Organisations in EMEA are taking almost six months (175 days) to detect an intruder in their networks, which is rather more than the 102 days that the firm found when asking the same questions last year. In contrast, the median dwell time in the Americas improved to 76 days in 2017 from 99 in 2016. Globally it stands at 101 days.
The findings about European breach detection are a particular concern because of the looming GDPR deadline, which will introduce tougher breach disclosure guidelines for organisations that hold Europeans citizens’ data. GDPR can also mean fines of €20 million, or four per cent of global turnover, whichever is higher.
FireEye’s report also records a growing trend of repeat attacks by hackers looking for a second bite of the cherry. A majority (56 per cent) of global organisations that received incident response support were targeted again by the same of a similarly motivated attack group, FireEye reports.

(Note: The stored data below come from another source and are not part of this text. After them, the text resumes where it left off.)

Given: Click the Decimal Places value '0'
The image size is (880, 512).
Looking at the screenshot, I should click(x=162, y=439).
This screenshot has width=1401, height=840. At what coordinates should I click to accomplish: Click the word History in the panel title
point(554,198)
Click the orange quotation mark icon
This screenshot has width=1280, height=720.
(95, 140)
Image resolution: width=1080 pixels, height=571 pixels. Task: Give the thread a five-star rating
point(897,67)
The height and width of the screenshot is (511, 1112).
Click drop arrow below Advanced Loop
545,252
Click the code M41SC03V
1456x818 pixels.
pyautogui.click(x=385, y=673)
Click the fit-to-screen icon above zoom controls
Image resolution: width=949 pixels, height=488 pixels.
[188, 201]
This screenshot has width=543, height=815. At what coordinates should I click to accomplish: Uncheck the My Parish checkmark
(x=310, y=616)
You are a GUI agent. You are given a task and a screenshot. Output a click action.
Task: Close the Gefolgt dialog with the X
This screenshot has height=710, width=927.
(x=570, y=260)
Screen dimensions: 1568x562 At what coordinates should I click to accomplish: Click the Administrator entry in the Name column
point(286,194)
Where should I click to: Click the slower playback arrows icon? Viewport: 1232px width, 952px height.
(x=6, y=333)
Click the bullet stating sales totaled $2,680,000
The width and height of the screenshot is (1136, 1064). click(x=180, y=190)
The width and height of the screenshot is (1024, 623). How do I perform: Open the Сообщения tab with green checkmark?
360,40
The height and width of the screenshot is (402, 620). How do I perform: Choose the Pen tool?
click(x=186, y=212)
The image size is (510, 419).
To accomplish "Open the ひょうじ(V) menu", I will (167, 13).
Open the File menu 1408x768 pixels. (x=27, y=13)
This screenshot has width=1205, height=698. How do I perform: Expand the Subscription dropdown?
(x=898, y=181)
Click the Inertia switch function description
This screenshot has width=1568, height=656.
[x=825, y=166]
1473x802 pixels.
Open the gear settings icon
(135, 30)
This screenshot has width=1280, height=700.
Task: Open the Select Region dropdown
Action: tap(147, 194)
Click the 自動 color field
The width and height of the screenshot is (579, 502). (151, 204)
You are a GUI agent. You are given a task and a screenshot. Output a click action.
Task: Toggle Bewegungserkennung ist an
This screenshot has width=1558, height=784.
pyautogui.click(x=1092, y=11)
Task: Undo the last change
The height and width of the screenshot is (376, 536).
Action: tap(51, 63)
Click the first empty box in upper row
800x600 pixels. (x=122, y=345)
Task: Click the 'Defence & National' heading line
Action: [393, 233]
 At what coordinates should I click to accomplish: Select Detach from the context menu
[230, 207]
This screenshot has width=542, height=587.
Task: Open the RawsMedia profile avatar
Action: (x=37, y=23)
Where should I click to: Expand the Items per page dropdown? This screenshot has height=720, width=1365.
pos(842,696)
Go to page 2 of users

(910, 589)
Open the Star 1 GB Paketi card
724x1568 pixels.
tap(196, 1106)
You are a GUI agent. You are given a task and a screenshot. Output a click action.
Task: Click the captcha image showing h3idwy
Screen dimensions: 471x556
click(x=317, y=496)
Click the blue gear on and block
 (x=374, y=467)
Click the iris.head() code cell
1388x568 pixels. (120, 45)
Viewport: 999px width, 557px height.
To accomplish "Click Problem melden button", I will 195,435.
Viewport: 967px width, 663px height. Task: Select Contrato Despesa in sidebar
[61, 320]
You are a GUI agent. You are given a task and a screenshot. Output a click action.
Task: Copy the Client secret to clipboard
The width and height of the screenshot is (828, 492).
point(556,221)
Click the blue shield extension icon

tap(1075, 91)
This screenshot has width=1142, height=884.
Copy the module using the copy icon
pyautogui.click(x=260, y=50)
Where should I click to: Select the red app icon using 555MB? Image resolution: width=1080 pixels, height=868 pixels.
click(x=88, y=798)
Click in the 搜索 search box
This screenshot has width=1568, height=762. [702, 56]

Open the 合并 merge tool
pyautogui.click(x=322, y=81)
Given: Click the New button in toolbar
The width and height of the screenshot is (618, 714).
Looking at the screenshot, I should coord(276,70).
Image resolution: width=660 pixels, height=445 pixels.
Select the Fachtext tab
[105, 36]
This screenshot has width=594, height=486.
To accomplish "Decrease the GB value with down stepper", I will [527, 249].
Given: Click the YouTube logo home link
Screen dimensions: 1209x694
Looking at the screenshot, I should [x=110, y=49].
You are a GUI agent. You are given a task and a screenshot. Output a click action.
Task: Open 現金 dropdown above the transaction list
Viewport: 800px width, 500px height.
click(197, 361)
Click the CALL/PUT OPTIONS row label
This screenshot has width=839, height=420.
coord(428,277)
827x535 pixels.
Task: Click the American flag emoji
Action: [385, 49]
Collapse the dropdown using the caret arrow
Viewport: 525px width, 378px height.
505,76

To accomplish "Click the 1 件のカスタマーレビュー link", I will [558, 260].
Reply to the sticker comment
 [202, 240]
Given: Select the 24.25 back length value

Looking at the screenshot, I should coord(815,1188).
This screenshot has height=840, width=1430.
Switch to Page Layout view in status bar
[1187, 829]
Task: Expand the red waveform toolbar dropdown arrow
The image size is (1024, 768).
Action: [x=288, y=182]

FireEye has historically blamed China for many of the breaches its incident response teams detected. But as the geo-political landscape has changed Russia and North Korea are getting more and more “credit” for alleged cyber-nasties.
But a different country – Iran – features predominantly in attacks tracked by FireEye last year. Throughout 2017, Iran grew more capable from an offensive perspective. FireEye said that it “observed a significant increase in the number of cyber-attacks originating from Iran-sponsored threat actors”.
FireEye’s latest annual M-Trends report (pdf) is based on information gathered during investigations conducted by its security analysts in 2017 and uncovers emerging trends and tactics that threat actors used to compromise organisations.